Revenir au politique

Après ce premier détour nécessaire, on peut à présent s’arrêter sur ce qui nous intéresse. Derrière la question de départ, on se doute que c’est le projet politique du bio que ce cliché semble attaquer et que l’on veut défendre, nous qui serions assimilés aux « bobos ». La question se transforme alors et devient : qu’est-ce qu’on entend par « bio » ?  Depuis les débuts de l’agriculture biologique[2], le « bio » a progressivement changé de signification. Il réunit à présent un nombre important d’acteurs aux intérêts divergents. Pour répondre à la question, il faudrait donc préciser de quel bio on parle, et à quel bio on tient. Mener cette discussion de façon approfondie dépasse l’objectif de cet article. Contentons-nous de reconnaitre qu’initialement, le projet de l’agriculture biologique est un projet politique au sens où il dépasse la question technique de la faisabilité et des impacts environnementaux et plaide pour un autre modèle d’agriculture et de société, un modèle qui prenne soin des sols, des écosystèmes et des humains[3].

Encore nous faut-il questionner ce qu’on entend par « bobo ». À nouveau, on ne pourra pas mener la discussion dans ce court texte, mais le terme de « bobo » est surtout une caricature méprisante d’une partie de la classe moyenne : il n’apporte pas grand-chose en terme de contenu.
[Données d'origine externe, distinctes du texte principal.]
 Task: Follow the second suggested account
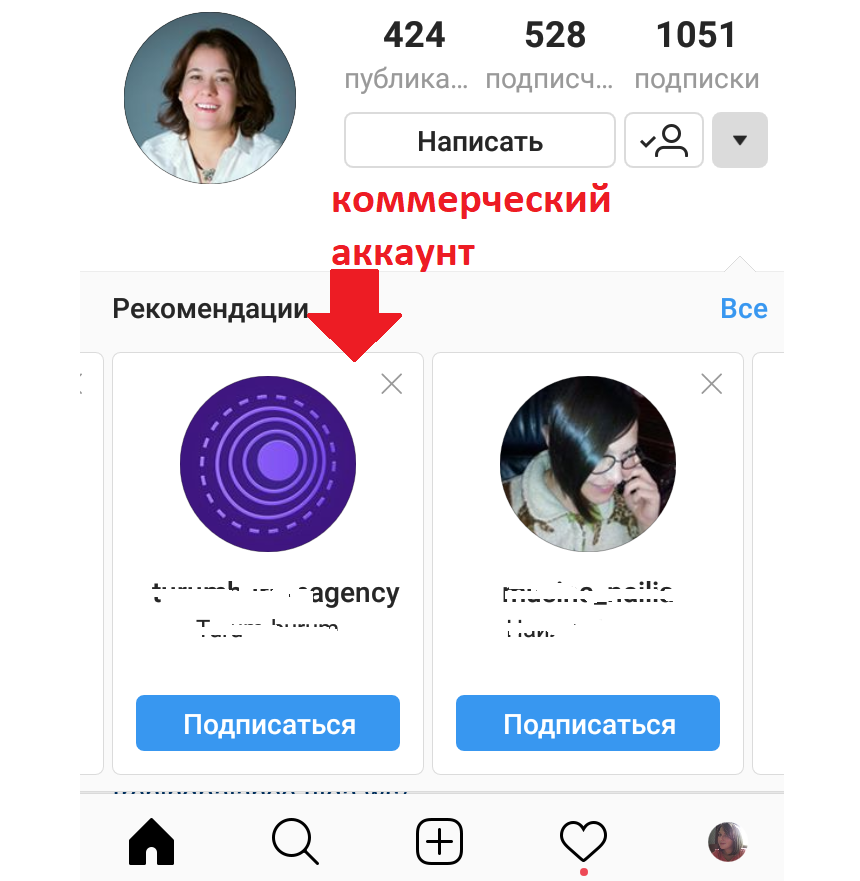[x=588, y=723]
Par ailleurs, la définition même des classes sociales, et de l’existence de ces classes, doit rester l’objet de discussions et pouvoir évoluer : si des catégories existent, c’est pour s’en libérer, pas pour enfermer les gens dans des cases.

Selon Bruno Latour[4], le politique est l’exercice de composition progressive du monde commun. Ne plus diviser la société en « nous » et « eux », c’est un point de départ nécessaire au politique. Agir pour un bio inclusif plutôt que lutter contre les clichés, c’est aussi donner un autre rôle à la sociologie : elle ne se limite plus alors à lutter contre le sens commun, qui serait rempli de clichés, mais veille aussi à prendre en compte ce sens commun pour amener de nouvelles questions, ouvrir la pensée et la discussion, plutôt que la clôturer en donnant des réponses. 

Notes :

  • [1] En général, c’est ici que l’on évoque la présence de femmes voilées au marché des Tanneurs, qui portent, à travers la charge symbolique de l’« altérité radicale », toute la preuve de la réussite de la mixité sociale, et du même coup le soulagement face à la culpabilité de l’entre-soi.

    [2] Qu’on peut situer en Belgique et en France aux alentours de la création de Nature et Progrès en 1964, un acteur clé pour l’avancée du bio dans ces pays.

    [3] Voir la définition de l’International Federation of Organic Agriculture Movements, « Organic Agriculture is a production system that sustains the health of soils, ecosystems and people. It relies on ecological processes, biodiversity and cycles adapted to local conditions, rather than the use of inputs with adverse effects. Organic Agriculture combines tradition, innovation and science to benefit the shared environment and promote fair relationships and a good quality of life for all involved. » www.ifoam.bio/en/organic-landmarks/definition-organic-agriculture (consulté le 22 janvier 2020).

    [4] Latour Bruno, Politiques de la nature. Comment faire entrer les sciences en démocrati, Paris, Éd. La Découverte, 2004, glossaire p. 359 : Politique : « b) au sens propre désigne la composition progressive du monde commun, et toutes les compétences exercées par le collectif ».